### TEXTE À LIRE
=====
«Vous les occidentaux, vous avez l’heure, mais vous n’avez jamais le temps».
Gandhi aurait-il transformé sa propre citation s’il nous voyait vivre aujourd’hui, quelque 70 ans après l’avoir prononcée ?
Nous qui découpons le temps en tranches de plus en plus serrées, nous qui organisons nos journées en un zapping ininterrompu, ce qui pour certains devient un enfer et pour d’autres (ne cherchant plus à séparer le personnel du professionnel) est juste la vie normale.
Il y a bien longtemps que les besoins de notre corps ne rythment plus notre vie, ni les saisons et ni même pour certains l’alternance jour/nuit.
Entre course après le temps et besoins de pauses, nos entreprises font le grand écart, et nous avec. Paradoxes quand tu nous tiens !
La course contre la montre engendre l’impuissance. Je ne vais pas y arriver !
L’impatience génère l’anxiété et met le doigt sur le besoin de reconnaissance. Comment ça, il ne m’a pas encore répondu ? Mais alors je n’existe pas pour lui !
=====
### DONNÉES FOURNIES

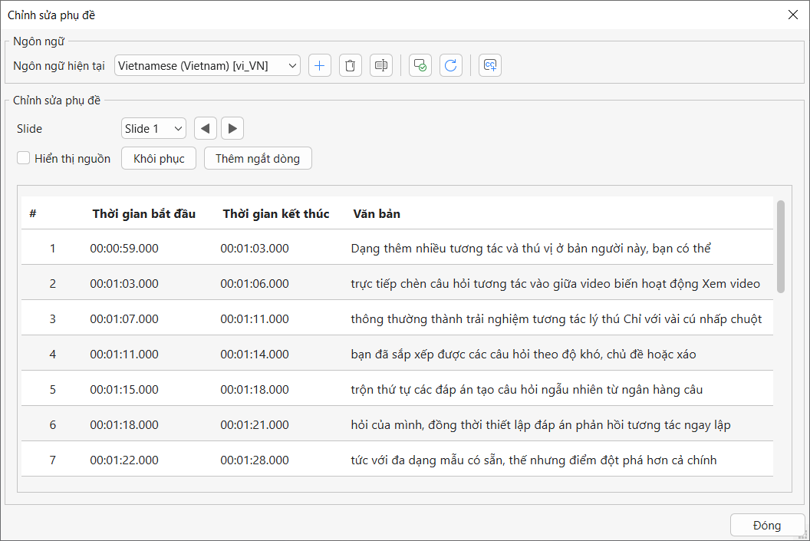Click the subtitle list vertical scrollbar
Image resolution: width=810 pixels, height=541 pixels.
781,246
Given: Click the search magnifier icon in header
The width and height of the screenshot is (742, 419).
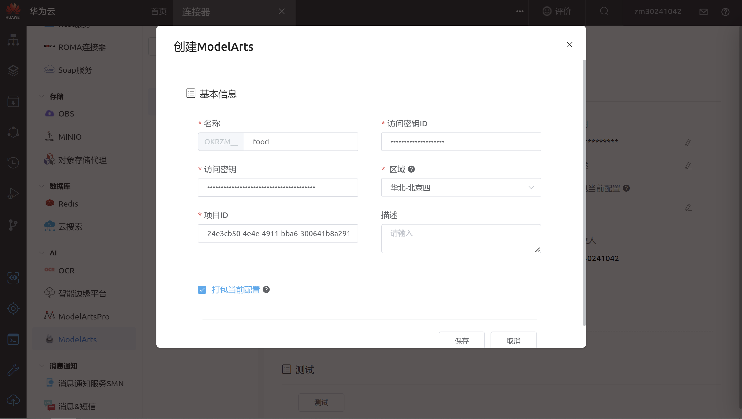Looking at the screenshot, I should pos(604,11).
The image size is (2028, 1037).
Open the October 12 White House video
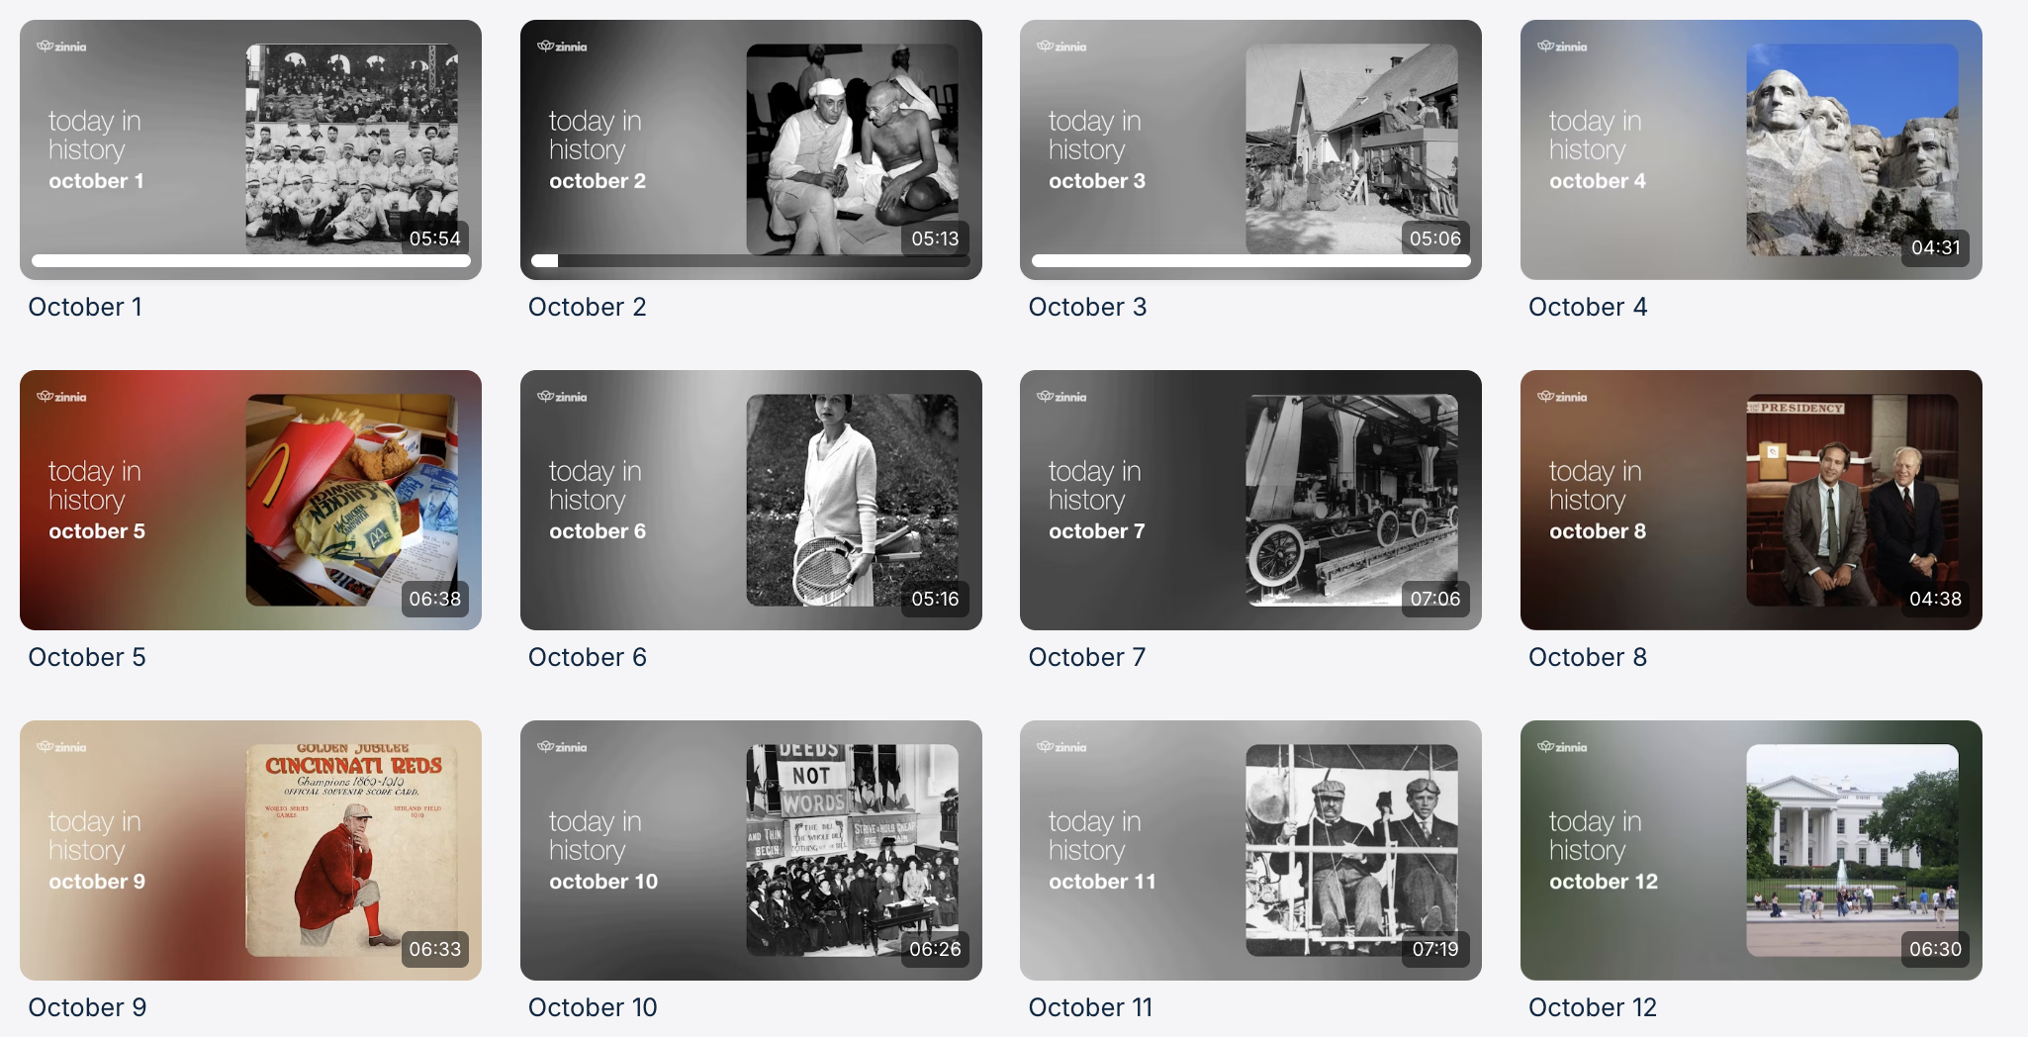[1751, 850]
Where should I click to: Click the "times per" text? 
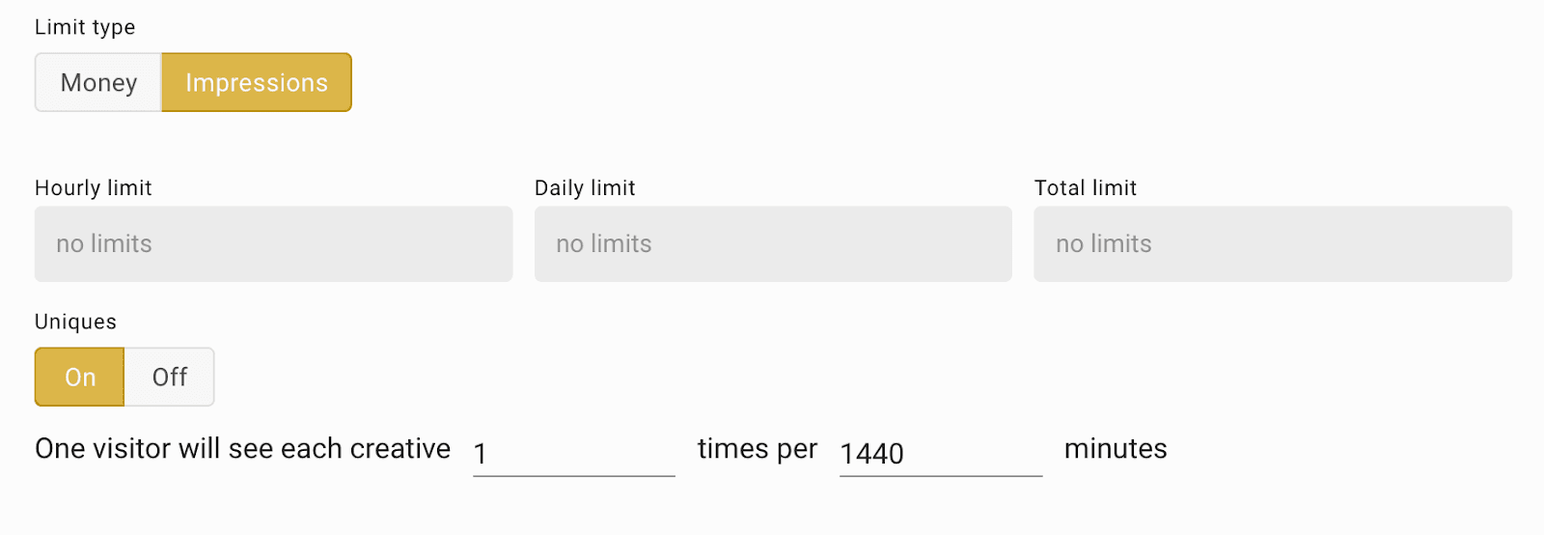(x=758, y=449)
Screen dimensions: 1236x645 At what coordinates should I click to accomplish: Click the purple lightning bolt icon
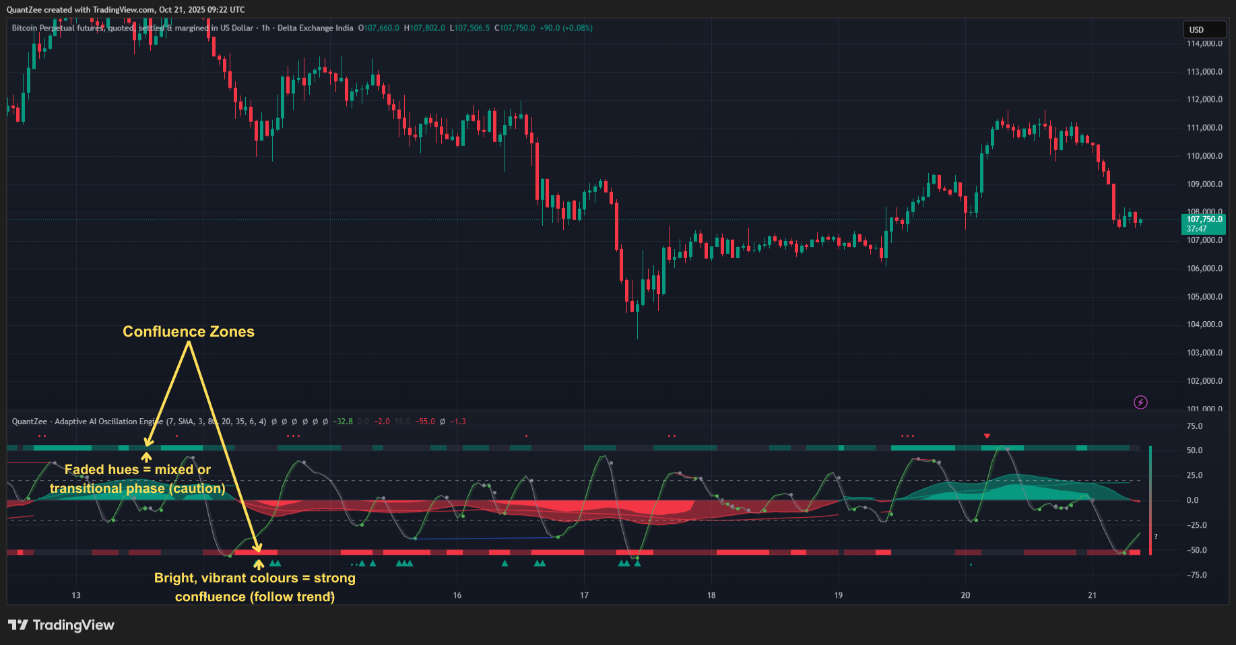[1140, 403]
=====
### CONSIGNE
Répondez à ces questions sur le texte consacré au temps :
1. Combien d'années environ se sont écoulées depuis que Gandhi a prononcé sa citation ?
2. Qu'est-ce que la course contre la montre engendre ?
3. Qu'est-ce que l'impatience génère ?

### RÉPONSE DE L'EXERCICE
1. Quelque 70 ans.
2. L'impuissance.
3. L'anxiété.